Neste meu nano-universo, três reações distintas. passei os três primeiros meses em estado de alerta, beirando a insanidade mental, às vezes ultrapassando o limite.
Lá se vão quinze meses, fomos forçados a mudar de comportamento, pesquisa mundial recente mostra que a pandemia surtiu efeito devastador sobre os brasileiros. uma das explicações dos pesquisadores é que no hemisfério norte, frio a maior parte do tempo, as pessoas já estão acostumadas a ficar reclusas. aqui não, somos para fora, buscamos o sol, a rua, a praia, a aglomeração.
Olhando agora deste meu posto de observação, me aquecendo ao sol depois da noite fria, vejo como mudei, como me afastei de tudo e de todos. a tecnologia ajudou muito, senão, provavelmente estaria no fundo da caverna com medo das sombras.
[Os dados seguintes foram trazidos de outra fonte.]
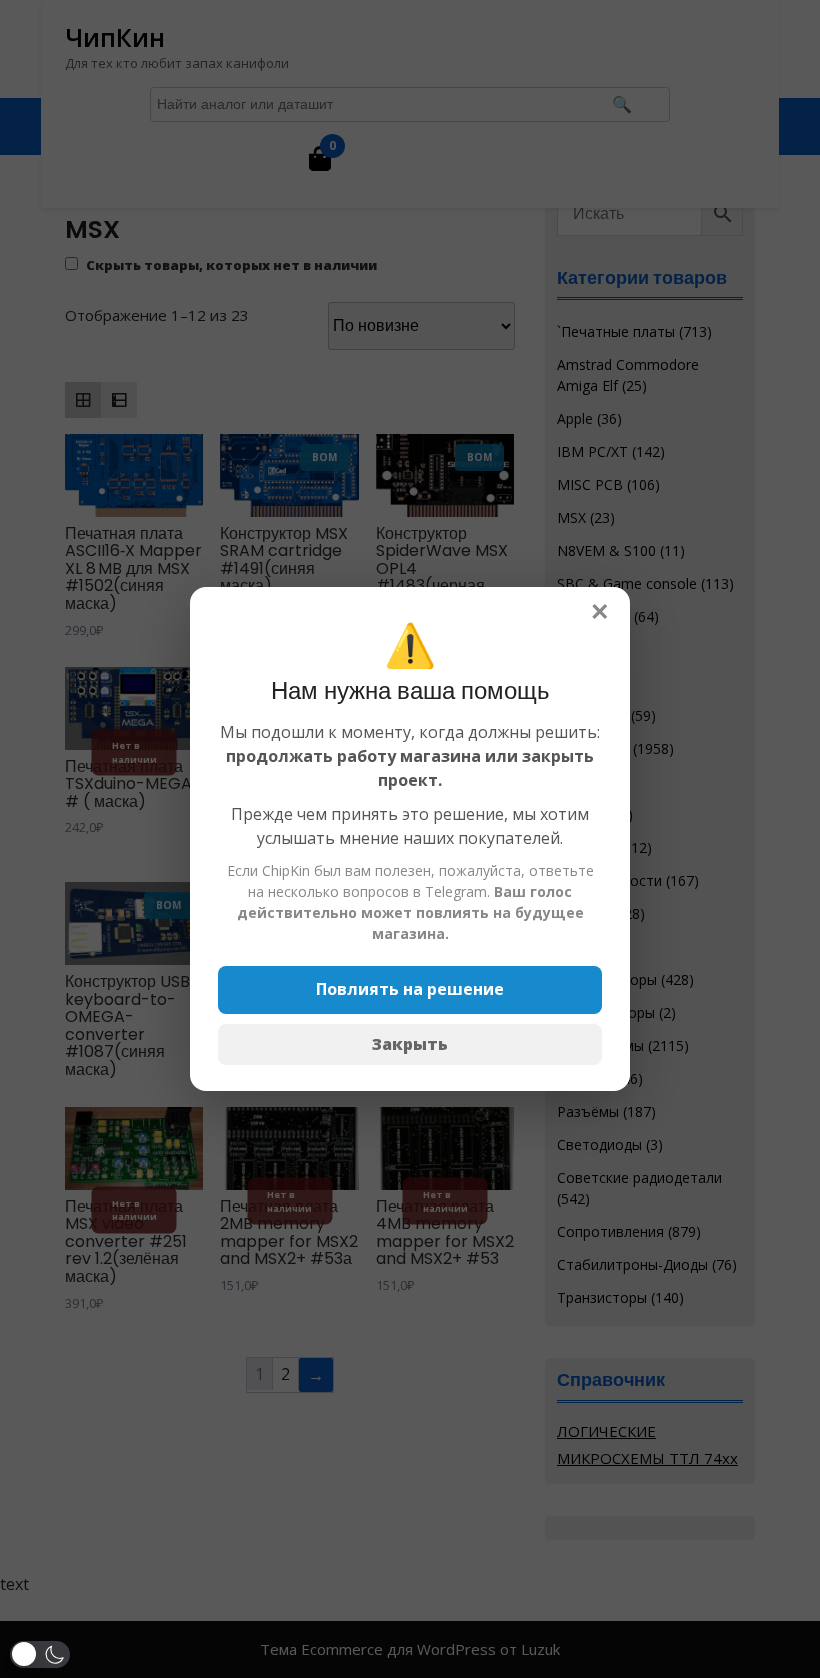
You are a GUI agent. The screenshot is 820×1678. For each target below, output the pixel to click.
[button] (40, 1654)
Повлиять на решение (410, 989)
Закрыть (410, 1044)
Neste interregno minha mãe mudou de cidade, a filha da amada conseguiu sem primeiro emprego e já pulou para um estágio afim de sua área de estudo, meu pai operou o fêmur, sarou, tá andando que é uma beleza, colocou um marca-passo, minha irmã e meu cunhado reformaram o quintal, agora tem um solário delícia para ver o por do sol, o verão chegou na parte baixa da europa, a turma de lá está feliz e sorrindo pelo arrefecimento do vírus, eu tenho três livros inacabados e mais de uma centena de contos para revisar.
A vida anterior ficou, os amigos velhos e os novos estão seguindo, indo para o egito, correndo maratona, terminando especialização.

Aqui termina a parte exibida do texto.